> **WHAT TO DO**: Every line with the word "under" in it should be extracted from the data that follows.

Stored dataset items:
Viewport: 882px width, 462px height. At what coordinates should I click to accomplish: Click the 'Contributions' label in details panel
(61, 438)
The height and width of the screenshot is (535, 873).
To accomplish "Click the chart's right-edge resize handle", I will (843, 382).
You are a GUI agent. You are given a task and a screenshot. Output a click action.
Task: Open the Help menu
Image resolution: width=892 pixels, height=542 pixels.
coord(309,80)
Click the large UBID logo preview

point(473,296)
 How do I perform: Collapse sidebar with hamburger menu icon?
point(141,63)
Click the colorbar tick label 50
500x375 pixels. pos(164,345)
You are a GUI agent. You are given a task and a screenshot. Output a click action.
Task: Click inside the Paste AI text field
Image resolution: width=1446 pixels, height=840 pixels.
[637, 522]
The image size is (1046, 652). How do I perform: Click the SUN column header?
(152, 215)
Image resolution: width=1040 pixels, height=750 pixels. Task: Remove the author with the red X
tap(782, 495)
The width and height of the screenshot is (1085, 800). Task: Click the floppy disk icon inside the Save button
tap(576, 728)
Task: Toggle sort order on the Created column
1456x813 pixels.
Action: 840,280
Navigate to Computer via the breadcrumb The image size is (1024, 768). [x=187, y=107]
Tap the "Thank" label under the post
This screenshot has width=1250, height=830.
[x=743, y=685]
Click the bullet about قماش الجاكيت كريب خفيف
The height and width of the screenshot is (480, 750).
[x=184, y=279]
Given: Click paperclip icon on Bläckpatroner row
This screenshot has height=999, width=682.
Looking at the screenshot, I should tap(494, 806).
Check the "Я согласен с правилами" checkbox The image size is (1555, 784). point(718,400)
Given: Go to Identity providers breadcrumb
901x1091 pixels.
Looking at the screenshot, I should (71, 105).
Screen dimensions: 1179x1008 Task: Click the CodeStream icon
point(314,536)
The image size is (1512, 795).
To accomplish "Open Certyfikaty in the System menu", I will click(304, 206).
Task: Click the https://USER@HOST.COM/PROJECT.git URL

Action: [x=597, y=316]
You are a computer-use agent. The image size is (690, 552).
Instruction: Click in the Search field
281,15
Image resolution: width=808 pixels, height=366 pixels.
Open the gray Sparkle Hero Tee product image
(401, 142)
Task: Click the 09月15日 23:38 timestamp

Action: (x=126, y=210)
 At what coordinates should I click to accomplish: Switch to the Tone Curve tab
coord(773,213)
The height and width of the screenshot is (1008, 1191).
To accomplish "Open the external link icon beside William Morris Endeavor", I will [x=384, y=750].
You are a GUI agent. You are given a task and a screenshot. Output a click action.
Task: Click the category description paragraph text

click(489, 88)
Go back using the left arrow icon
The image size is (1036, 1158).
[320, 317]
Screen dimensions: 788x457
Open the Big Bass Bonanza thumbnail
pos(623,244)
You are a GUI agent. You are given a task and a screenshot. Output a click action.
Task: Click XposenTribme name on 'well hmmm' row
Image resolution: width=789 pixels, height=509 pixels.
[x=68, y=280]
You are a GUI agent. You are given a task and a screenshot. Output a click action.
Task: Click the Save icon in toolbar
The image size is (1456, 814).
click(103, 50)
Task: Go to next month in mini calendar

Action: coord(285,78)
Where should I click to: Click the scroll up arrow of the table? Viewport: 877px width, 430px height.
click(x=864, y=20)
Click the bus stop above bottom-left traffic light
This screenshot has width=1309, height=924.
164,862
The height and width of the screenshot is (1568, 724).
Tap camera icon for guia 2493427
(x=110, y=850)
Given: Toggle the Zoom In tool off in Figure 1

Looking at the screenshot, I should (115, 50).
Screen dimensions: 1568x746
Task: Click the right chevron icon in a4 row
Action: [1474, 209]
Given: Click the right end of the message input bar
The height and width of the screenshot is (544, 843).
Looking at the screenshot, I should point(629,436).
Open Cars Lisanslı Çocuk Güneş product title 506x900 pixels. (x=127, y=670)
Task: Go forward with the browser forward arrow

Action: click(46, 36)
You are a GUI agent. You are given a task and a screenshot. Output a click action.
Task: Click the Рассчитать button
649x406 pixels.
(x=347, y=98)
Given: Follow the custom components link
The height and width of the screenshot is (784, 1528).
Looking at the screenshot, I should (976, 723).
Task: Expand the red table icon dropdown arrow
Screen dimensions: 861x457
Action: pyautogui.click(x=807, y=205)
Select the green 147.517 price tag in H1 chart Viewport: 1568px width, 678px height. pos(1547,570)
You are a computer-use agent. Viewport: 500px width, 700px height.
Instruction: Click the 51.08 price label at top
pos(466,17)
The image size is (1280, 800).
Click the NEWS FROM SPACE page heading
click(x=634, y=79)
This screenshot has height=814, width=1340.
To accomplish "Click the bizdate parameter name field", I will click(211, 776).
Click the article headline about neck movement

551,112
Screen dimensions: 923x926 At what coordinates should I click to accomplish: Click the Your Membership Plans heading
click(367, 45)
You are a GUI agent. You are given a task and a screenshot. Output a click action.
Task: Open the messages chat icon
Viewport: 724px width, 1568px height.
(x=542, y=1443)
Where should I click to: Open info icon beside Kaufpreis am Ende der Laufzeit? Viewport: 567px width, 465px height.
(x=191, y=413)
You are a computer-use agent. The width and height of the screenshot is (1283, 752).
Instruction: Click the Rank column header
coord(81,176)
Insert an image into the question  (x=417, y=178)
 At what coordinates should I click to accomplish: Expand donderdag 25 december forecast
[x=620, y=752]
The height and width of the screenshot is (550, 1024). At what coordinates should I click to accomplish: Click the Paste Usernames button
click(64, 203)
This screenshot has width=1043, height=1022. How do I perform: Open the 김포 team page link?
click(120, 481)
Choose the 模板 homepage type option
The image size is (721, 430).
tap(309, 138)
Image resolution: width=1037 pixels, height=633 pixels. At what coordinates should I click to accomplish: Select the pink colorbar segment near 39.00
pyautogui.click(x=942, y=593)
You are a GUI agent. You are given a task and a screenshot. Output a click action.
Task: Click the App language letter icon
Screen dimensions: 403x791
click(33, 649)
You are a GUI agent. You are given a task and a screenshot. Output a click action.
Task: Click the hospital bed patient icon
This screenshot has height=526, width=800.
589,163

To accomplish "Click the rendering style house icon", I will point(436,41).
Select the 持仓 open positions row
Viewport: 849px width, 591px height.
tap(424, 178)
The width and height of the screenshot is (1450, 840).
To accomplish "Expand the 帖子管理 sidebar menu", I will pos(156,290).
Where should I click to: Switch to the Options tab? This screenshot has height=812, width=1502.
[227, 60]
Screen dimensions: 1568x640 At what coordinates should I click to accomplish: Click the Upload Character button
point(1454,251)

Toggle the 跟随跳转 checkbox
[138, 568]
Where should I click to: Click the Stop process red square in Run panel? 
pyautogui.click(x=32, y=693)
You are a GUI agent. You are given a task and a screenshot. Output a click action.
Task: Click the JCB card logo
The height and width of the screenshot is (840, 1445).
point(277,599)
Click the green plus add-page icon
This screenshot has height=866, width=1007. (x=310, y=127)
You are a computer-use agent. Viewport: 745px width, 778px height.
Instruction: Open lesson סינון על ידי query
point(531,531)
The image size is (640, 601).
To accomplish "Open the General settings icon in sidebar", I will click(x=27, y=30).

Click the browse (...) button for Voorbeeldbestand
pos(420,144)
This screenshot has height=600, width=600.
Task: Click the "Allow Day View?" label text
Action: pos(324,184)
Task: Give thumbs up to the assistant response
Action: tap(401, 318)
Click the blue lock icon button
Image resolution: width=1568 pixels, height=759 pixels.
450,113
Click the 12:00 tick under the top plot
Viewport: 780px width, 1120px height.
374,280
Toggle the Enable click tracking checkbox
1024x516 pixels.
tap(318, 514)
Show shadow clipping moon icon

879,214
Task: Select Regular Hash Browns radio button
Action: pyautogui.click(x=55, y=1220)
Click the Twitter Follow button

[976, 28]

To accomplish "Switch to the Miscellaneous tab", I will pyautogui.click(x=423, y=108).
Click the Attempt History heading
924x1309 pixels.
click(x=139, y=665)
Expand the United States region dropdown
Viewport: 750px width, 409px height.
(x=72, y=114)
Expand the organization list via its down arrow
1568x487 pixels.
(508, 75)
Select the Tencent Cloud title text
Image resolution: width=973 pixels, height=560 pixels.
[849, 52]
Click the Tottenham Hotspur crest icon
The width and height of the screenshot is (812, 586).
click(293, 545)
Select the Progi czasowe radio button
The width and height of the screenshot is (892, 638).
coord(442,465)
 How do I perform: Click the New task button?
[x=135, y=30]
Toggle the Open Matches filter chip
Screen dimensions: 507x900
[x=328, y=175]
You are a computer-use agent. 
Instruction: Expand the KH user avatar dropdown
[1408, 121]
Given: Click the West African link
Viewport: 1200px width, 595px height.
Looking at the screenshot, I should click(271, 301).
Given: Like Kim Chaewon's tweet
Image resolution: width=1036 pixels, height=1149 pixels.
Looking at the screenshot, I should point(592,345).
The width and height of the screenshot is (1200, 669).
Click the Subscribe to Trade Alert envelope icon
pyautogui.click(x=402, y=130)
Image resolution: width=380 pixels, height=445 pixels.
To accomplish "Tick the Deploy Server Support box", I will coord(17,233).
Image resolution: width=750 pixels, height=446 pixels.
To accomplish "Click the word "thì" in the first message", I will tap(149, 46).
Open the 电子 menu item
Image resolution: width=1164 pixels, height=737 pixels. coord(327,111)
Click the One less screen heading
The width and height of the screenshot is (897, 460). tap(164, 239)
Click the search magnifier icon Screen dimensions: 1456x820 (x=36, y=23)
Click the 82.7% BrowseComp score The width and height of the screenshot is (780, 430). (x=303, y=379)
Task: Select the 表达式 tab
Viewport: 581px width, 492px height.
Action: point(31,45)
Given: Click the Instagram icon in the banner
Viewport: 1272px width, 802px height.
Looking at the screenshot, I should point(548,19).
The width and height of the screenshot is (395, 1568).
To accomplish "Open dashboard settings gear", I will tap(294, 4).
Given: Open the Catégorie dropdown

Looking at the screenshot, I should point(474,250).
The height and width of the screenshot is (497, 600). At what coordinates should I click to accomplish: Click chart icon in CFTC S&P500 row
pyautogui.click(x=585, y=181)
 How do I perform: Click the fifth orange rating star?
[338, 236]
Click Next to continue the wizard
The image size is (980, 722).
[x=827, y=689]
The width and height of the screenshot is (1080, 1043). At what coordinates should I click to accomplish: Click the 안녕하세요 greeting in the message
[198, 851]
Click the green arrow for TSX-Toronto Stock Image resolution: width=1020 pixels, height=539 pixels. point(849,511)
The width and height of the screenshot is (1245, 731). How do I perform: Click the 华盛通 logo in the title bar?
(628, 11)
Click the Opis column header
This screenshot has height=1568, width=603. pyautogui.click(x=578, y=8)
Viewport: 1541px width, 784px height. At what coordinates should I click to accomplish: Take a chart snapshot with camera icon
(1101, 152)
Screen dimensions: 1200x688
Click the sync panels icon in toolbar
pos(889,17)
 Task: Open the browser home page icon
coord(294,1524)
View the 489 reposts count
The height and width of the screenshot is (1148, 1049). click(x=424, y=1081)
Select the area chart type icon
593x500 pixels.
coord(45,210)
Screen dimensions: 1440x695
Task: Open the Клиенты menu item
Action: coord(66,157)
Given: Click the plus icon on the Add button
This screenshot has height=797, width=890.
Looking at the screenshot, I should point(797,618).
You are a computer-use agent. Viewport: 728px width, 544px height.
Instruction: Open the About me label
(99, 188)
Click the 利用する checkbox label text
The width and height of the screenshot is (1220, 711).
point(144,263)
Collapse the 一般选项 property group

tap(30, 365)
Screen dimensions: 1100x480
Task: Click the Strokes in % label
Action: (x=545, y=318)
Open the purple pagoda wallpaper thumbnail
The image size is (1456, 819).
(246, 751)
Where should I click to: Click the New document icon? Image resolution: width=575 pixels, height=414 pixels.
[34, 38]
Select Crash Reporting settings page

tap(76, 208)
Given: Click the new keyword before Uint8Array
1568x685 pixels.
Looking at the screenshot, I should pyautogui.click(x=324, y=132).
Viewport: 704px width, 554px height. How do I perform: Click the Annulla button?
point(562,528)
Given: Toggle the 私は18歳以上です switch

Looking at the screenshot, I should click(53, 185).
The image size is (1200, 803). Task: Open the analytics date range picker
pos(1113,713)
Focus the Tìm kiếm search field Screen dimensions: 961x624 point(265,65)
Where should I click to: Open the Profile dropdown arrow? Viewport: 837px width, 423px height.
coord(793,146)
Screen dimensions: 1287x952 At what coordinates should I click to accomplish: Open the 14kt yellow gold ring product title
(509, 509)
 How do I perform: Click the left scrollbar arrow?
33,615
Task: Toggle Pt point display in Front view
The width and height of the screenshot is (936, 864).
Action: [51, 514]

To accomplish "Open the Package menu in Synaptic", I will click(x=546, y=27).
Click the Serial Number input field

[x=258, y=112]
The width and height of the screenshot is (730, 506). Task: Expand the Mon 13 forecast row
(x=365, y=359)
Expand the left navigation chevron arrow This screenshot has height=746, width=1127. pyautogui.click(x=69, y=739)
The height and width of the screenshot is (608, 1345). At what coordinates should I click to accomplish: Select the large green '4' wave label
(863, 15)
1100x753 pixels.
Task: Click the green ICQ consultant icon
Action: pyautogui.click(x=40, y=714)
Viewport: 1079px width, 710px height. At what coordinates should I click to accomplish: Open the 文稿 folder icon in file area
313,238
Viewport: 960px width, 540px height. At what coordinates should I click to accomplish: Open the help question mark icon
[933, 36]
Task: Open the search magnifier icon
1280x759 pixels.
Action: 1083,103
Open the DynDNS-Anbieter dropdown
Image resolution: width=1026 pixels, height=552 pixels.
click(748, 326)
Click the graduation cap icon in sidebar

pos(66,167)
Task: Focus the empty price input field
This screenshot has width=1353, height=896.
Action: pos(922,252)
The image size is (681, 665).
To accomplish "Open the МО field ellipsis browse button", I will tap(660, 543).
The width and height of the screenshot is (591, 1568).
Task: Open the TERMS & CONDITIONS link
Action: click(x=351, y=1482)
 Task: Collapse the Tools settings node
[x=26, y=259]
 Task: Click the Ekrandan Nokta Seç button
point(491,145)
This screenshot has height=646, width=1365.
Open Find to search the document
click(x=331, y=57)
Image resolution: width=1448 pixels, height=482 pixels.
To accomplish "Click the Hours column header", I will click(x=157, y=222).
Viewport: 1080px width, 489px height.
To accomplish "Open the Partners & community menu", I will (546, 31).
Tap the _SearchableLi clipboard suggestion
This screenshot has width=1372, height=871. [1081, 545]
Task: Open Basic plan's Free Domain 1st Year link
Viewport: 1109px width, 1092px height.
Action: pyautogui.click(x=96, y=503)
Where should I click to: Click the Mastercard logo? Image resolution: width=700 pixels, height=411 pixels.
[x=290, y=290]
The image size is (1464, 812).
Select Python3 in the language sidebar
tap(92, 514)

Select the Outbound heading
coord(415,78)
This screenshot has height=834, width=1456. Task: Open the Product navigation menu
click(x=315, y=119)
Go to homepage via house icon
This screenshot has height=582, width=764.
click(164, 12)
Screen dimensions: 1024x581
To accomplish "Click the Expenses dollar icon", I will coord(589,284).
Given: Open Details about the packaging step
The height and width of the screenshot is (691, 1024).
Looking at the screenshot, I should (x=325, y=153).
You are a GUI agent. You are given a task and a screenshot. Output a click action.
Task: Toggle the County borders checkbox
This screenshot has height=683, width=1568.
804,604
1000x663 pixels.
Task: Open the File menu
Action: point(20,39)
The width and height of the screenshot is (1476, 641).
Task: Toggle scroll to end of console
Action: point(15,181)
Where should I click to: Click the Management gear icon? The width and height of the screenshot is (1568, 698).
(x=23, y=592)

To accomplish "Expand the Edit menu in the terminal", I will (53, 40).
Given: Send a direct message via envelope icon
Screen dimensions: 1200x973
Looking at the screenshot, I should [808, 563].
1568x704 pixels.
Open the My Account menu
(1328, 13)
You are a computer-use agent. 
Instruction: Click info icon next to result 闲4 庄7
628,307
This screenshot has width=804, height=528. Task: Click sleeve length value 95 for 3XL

> **YOUR SOLUTION**:
Tap the "Thank" label under the post
Click the 12:00 tick under the top plot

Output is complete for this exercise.